Collected Shorts of Jan Svankmajer: Volume One
Director: Jan Svankmajer
Here lies a fantastic collection of short films by one freaky Czechoslovakian filmmaker named Jan Svankmajer. This first volume concentrates on his early work, roughly 1965 to 1969 (though the last is from 1980, the break is attributed to the fact that between 1972 and 1979, Svankmajer was apparently banned from filmmaking by the Czech authorities). Experimenting isn't exactly the right word for what Svankmajer does with the technique of stop-motion animation, because he pulls of some great stuff here. As surreal and twisted as a moving Dali picture at times, the following are brief descriptions of the seven short films included on this DVD.
A Game with Stones: 1965 : 9 min : Simple setup involving stones and a clock.

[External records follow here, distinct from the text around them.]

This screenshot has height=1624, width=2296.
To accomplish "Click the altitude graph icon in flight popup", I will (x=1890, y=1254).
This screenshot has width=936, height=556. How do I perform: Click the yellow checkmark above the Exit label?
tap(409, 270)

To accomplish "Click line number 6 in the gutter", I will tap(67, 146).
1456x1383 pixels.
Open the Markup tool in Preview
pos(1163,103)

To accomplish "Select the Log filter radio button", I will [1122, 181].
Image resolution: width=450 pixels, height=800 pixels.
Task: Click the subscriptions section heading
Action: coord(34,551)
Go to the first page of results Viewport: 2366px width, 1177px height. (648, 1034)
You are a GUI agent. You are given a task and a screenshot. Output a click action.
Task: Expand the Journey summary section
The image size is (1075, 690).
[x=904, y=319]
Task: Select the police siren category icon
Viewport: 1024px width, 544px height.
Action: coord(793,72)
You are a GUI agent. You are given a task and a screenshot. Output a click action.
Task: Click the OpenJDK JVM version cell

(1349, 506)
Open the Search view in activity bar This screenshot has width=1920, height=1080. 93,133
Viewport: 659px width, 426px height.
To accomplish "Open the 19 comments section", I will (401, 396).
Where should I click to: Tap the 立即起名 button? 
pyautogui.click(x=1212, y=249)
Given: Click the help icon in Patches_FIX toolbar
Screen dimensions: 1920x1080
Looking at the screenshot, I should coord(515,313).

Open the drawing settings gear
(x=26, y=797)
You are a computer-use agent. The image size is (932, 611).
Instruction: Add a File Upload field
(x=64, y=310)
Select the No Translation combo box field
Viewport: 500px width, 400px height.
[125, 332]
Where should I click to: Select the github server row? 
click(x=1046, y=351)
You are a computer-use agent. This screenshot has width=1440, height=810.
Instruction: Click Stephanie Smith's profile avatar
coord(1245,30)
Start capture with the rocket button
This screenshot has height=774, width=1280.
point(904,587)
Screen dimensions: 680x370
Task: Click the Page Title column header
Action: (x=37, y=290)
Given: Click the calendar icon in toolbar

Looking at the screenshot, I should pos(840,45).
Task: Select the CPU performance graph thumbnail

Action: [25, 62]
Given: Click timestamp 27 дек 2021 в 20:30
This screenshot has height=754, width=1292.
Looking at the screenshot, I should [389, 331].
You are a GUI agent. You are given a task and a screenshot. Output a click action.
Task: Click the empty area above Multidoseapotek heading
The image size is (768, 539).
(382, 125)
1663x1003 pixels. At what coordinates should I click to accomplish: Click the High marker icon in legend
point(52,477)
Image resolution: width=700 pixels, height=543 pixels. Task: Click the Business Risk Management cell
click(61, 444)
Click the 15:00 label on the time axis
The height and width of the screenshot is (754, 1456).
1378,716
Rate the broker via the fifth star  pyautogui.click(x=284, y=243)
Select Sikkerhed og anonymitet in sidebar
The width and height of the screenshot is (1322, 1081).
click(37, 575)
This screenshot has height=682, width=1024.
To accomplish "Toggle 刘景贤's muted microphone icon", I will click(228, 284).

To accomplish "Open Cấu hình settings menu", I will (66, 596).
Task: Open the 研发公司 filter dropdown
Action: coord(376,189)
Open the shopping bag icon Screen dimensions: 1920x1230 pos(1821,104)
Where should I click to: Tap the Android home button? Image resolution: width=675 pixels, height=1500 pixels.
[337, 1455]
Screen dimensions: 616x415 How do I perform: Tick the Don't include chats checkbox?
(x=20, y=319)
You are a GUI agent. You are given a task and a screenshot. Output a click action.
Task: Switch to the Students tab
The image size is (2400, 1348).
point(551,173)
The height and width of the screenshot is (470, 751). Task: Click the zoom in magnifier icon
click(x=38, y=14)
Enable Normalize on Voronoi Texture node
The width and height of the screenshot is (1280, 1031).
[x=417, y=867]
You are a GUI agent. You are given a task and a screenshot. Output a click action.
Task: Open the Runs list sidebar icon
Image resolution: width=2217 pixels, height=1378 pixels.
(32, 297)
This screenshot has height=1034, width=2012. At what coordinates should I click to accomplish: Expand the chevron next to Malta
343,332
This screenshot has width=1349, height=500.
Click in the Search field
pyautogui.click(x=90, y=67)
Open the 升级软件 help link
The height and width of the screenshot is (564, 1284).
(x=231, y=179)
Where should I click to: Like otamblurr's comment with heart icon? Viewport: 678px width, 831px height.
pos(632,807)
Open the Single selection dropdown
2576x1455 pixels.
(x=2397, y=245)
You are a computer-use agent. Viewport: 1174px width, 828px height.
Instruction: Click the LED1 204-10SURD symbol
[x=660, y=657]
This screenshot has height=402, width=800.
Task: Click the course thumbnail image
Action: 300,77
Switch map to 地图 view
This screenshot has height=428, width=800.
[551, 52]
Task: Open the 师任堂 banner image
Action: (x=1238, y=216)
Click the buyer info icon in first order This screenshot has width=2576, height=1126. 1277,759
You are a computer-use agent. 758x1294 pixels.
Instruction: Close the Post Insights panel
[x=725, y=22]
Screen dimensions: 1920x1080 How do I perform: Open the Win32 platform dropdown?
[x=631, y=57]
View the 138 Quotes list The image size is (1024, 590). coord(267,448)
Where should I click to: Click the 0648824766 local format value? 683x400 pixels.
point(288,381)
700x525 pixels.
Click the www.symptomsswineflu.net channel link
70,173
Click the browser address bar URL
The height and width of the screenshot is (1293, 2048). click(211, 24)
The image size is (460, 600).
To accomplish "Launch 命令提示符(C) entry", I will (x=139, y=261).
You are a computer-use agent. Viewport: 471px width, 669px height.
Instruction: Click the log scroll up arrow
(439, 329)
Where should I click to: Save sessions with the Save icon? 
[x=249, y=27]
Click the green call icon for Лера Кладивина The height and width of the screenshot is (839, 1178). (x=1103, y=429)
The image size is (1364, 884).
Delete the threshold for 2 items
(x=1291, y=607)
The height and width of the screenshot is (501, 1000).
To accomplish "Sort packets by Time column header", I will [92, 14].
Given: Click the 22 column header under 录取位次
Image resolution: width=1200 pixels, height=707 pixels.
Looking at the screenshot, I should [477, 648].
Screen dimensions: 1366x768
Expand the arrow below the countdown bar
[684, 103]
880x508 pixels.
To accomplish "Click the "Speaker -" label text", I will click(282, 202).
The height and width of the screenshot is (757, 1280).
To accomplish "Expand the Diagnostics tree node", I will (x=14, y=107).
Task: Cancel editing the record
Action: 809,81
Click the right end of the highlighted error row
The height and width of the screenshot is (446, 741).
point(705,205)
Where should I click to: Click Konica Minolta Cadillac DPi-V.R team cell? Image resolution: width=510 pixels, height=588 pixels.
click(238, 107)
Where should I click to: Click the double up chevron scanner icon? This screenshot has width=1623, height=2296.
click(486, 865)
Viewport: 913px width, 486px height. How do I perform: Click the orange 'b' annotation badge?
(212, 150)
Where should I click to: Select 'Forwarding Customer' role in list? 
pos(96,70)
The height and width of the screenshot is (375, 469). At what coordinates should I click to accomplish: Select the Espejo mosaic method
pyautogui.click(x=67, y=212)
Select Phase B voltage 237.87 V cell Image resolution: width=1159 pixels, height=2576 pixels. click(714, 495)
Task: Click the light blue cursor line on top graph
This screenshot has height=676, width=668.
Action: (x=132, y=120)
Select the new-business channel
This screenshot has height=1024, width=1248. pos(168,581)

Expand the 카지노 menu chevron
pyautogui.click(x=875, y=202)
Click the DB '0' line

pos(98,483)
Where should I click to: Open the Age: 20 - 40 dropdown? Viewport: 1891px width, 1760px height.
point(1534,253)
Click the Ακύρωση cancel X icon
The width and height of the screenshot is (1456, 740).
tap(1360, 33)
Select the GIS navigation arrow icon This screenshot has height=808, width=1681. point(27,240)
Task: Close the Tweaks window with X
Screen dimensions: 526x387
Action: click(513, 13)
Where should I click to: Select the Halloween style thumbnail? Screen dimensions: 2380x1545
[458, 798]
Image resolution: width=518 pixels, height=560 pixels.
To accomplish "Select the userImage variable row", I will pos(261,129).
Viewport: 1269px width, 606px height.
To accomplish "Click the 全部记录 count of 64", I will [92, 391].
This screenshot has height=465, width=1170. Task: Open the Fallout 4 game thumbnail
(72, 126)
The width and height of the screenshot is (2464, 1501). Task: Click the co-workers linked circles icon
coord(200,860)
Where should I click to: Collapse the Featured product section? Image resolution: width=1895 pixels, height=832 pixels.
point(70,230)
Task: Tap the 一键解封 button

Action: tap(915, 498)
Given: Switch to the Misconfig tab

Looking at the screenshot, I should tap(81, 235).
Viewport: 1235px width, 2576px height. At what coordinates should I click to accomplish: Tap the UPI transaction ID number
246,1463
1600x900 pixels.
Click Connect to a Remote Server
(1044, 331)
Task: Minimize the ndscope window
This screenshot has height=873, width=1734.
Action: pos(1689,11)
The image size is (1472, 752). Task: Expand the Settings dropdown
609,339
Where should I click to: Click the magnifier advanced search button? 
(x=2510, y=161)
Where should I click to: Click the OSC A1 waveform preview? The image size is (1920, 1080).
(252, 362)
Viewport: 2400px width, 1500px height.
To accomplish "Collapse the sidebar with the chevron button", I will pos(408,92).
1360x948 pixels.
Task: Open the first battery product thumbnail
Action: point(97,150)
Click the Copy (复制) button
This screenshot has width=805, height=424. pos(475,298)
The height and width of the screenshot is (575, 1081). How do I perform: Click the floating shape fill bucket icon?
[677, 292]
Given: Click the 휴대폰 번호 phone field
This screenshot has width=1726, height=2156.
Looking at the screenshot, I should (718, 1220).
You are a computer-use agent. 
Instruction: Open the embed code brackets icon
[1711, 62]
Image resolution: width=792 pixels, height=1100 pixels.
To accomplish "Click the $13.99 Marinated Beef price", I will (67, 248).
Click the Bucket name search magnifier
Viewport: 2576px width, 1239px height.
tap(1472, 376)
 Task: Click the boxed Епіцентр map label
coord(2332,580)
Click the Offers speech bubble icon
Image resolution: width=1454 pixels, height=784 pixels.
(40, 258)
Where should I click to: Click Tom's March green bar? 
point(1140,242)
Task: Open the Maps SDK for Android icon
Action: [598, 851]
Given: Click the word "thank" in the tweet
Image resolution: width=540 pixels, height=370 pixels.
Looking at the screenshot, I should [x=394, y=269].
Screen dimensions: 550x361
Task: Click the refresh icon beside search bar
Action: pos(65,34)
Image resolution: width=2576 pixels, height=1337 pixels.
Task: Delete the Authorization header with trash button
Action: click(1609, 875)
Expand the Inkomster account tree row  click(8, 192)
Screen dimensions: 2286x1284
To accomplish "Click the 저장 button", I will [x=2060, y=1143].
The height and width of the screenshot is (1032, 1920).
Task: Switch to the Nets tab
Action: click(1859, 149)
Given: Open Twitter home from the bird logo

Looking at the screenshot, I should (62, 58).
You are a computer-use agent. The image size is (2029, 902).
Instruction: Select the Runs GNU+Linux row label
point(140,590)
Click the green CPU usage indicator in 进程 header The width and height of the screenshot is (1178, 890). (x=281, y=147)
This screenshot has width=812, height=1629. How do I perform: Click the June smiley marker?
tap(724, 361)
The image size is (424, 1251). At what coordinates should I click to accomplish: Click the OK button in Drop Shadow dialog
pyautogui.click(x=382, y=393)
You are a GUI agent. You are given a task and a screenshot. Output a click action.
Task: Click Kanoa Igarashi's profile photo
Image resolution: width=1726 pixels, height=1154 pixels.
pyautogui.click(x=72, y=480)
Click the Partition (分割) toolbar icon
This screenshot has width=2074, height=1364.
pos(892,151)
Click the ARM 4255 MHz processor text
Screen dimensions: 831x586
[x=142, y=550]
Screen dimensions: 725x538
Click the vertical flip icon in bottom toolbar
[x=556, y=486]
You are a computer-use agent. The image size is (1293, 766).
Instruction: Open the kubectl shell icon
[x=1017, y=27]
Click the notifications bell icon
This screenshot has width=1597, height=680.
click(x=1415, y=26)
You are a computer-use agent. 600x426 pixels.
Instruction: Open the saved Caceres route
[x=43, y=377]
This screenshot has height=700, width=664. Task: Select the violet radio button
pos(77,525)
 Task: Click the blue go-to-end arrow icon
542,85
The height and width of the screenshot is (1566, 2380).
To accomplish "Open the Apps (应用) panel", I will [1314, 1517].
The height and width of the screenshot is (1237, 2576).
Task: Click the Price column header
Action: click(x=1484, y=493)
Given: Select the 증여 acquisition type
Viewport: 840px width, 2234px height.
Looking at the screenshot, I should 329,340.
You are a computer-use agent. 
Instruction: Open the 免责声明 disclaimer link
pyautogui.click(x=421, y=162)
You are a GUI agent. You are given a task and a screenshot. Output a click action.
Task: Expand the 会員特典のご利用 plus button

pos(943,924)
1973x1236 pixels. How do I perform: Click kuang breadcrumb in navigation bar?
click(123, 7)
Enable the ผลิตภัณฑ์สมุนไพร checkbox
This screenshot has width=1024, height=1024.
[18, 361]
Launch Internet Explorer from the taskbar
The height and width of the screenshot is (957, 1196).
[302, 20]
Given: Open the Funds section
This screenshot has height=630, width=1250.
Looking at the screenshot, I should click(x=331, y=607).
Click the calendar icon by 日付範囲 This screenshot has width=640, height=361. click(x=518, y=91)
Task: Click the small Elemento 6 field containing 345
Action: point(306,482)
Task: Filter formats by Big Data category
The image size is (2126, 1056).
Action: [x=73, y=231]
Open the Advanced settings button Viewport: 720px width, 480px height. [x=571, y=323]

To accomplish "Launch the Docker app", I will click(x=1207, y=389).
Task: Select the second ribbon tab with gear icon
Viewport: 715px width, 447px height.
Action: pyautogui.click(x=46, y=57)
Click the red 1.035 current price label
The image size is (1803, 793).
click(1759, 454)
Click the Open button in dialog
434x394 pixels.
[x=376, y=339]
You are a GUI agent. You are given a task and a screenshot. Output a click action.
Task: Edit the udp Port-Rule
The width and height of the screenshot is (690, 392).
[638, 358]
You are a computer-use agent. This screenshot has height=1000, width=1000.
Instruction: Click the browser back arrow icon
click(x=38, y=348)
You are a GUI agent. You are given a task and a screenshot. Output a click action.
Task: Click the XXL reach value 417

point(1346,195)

Interaction becomes more and more complex, starting with a simple interplay of black and white stones to the music box tune. Time passes and the play becomes much more intricate to where things really aren't black and white at all. That's where the bottom falls, and anti-chaos ensues. Excellent introduction to Svankmajer's work; not always strictly stop-motion, works in surreal loops of real-time action and stills to complete the story.
Punch and Judy: 1966 : 10 min : Quick-cut stills and real-time puppet pageantry reveal most of the story of that wicked handpuppet known as Punch. Illustrates yet another reason why one should never own a guinea pig. They're only trouble, you know. And quite stinky if left to their own. Definitely not something worth coveting.
Et Cetera: 1966 : 7 min : Collection of miscellaneous animations, all stop-motion, and experimentation with different techniques/mediums. Sorry Gilliam, these take it to the next level.
Picnic with Weissmann: 1969 : 13 min : Might make a bit more sense if you could understand the German woman singing on the record, but who the hell am I kidding? Pretty much the only way balls should ever be inflated.
The Flat: 1968 : 13 min : Mirror madness, a chair with a mind of its own, tantalizing food to be enjoyed strictly by sight. Amusing physical comedy is abundant in this surreal trap, possibly planting a seed into the young Sam Raimi's head that would see fruition in films of an Evil Dead variety? A surprising number of visual gags are on display here, all pretty well done.
A Quiet Week in the House: 1969 : 19 min : Very cool multiple-exposure/strobing effect comes into play with the stop-motion "observations" made. The scenarios watched become progressively darker as time passes, though I guess the first one is just as surreal as the first. There's one with wire that is particularly reminiscent of the band Tool's earlier videos, yet supersedes them by what, almost 30 years? Don't matter to me none, though, it's great to see a possible source of inspiration as well and what it can inspire.
The Fall of the House of Usher: 1980 : 15 min : Adaptation of Poe's story, frustratingly so. Quickly-narrated gibberish turns into quickly-passing subtitles, making it a bit hard to keep up with the story versus the great visuals. Even with the daunting looks of some rakish clay, nothing is more terrifying than some suicidal chairs, I tell you.
Whoever said quick-cut editing wasn't mastered until the era of rock-music videos and big-budget blockbusters has obviously never seen a film by Svankmajer, where indeed, every frame counts. For as odd as the subject matter and main "characters" may be, it still comes down to universal storytelling unburdened by language. Well, okay, some if not most if not all of these are still pretty fuckin' bizarre, but he is a registered member of the surrealist movement, after all (even if it is the Czech chapter, I won't hold it against 'im).
Great Scene: Each of the films really have some great shining moments to them. Great optical trick with the mirror in "The Flat."
DVD Notes: Great disc put out by KimStim (?!? must be French), includes a wide variety of goodies to further whet your appetite on the works of Svankmajer. A nice number of alternate selected artworks is on display in the form of drawings, puppets and ceramics; a brief bio, filmography, and a poem are also listed. I think that last would be better off left elsewhere, but it's nice to know this is one truly well-rounded freak.